==== PASSAGE GIVEN

In the context of a team that is maddeningly focused on cutting costs, the Yankees have chosen the right strategy.

MLB: FEB 15 Spring Training - Yankees Workout Photo by Cliff Welch/Icon Sportswire via Getty Images

It’s late January, which means that the winter is technically long from over. Spring training games don’t start for over a month, and the regular season stands two months away. Several impact free agents sit out on a cold market. Dominos stand waiting to fall.

The Yankees, however, apparently entered this winter not with acquiring players as the top priority, but instead, ducking the luxury tax. After last week’s moves, they fall just a few million beneath the first threshold ($210 million). In that sense, the team may have packed an entire offseason into a single day. Weeks remain before Opening Day, but until the Yankees actually crack open their wallet for more than maintaining the status quo, they’re all but out of chances to make significant additions.

Keeping in mind that things could still change, let’s take stock of what’s happened, particularly with regard to the team’s pitching. The Yankees have let J.A. Happ go, and will do the same with Masahiro Tanaka and James Paxton unless they suddenly decide to stop treating the luxury tax like a death trap. The only replacement they’ve signed is Corey Kluber, despite the looming prospect of letting three-fifths of a rotation waltz out the door.

========

**AIM 1**
Can you switch "refresh" to "reload" in the records and give those lines again, otherwise unchanged? Begin at the first line of the records and stop after the line that has "coord(180,420)", and leave the pictures out.
The Yankees article and the records come from separate, unrelated sources.

==== TASK INPUT

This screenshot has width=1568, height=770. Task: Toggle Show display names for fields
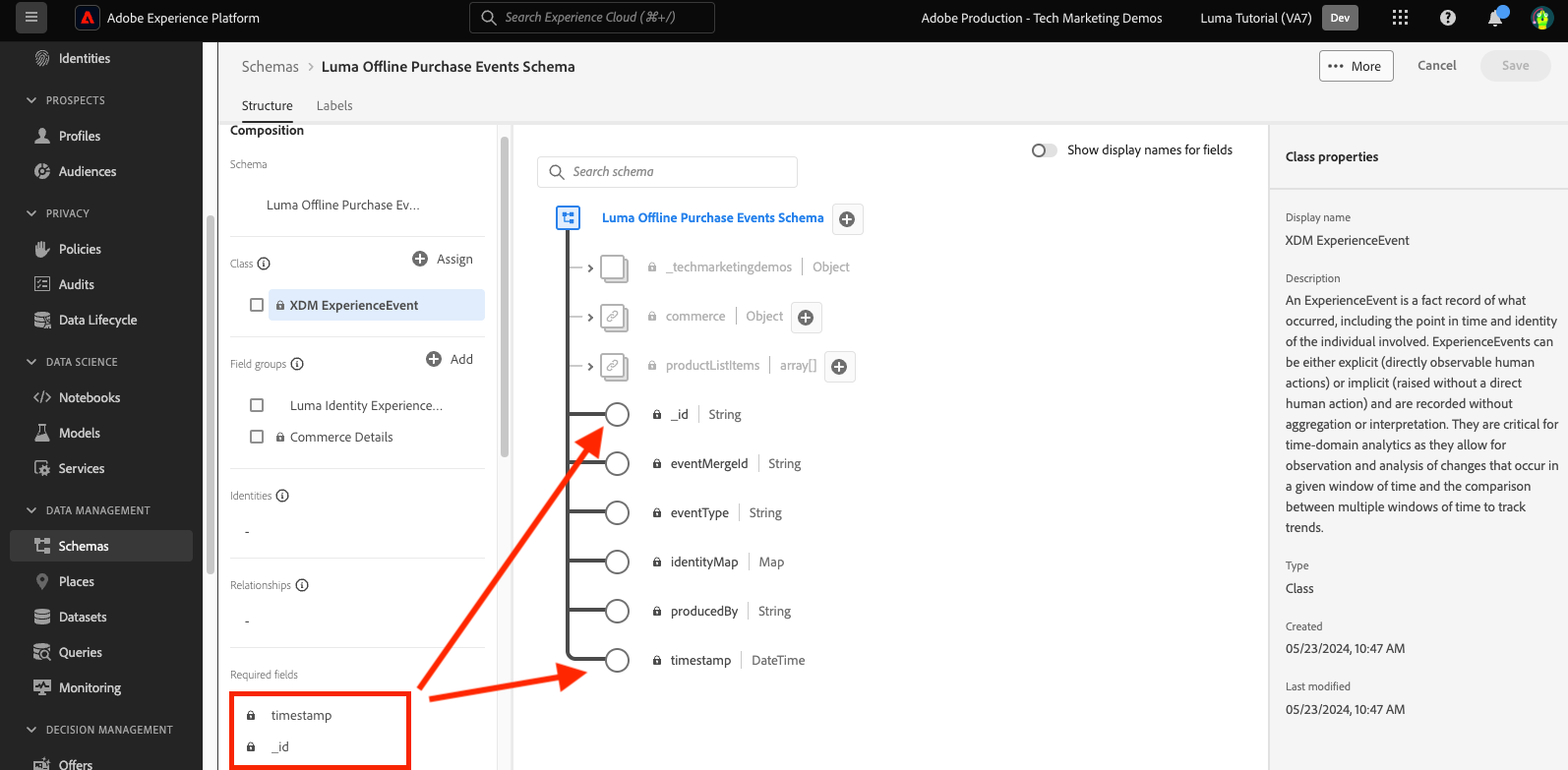point(1044,150)
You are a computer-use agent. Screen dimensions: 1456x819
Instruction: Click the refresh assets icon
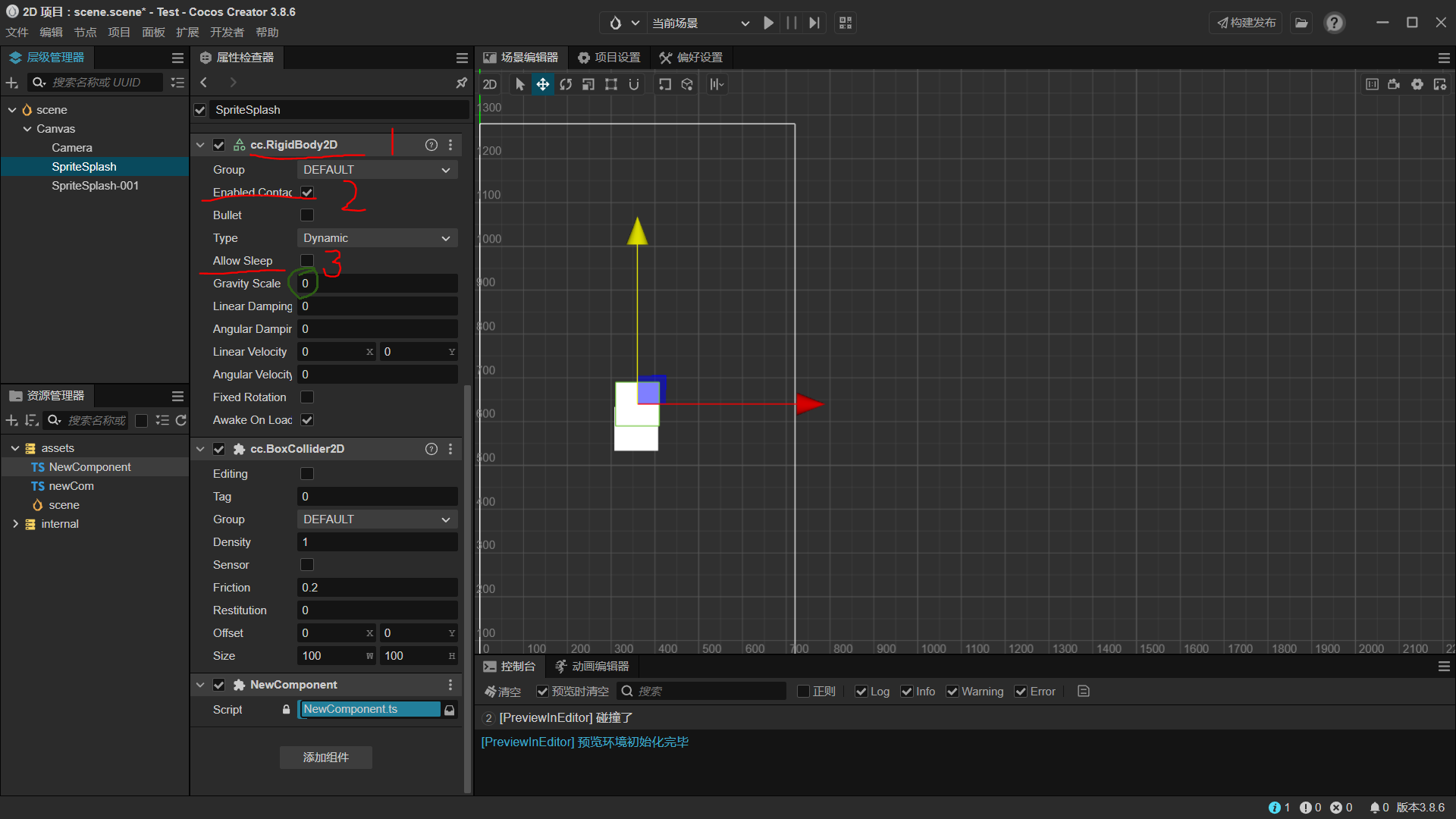coord(180,420)
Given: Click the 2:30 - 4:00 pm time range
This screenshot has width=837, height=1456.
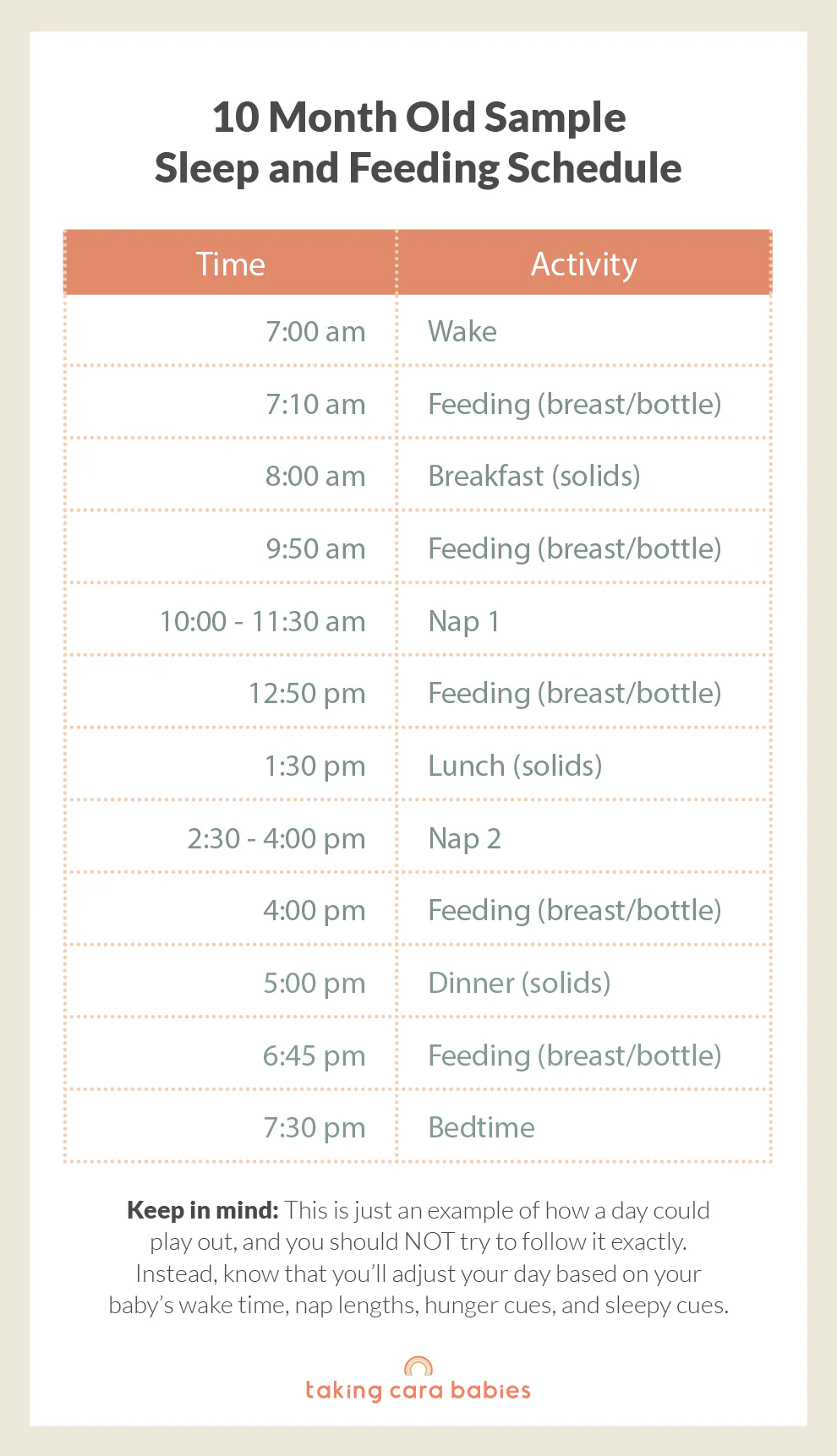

========

**AIM 2**
Can you write out the part of the Yankees article that begins at the words "MLB: FEB 15" and stops after "make significant additions."?

**PROBLEM SOLUTION 1**
This screenshot has width=1568, height=770. Task: Toggle Show display names for fields
point(1044,150)
You are a computer-use agent. Screen dimensions: 1456x819
Instruction: Click the reload assets icon
coord(180,420)

**PROBLEM SOLUTION 2**
MLB: FEB 15 Spring Training - Yankees Workout Photo by Cliff Welch/Icon Sportswire via Getty Images

It’s late January, which means that the winter is technically long from over. Spring training games don’t start for over a month, and the regular season stands two months away. Several impact free agents sit out on a cold market. Dominos stand waiting to fall.

The Yankees, however, apparently entered this winter not with acquiring players as the top priority, but instead, ducking the luxury tax. After last week’s moves, they fall just a few million beneath the first threshold ($210 million). In that sense, the team may have packed an entire offseason into a single day. Weeks remain before Opening Day, but until the Yankees actually crack open their wallet for more than maintaining the status quo, they’re all but out of chances to make significant additions.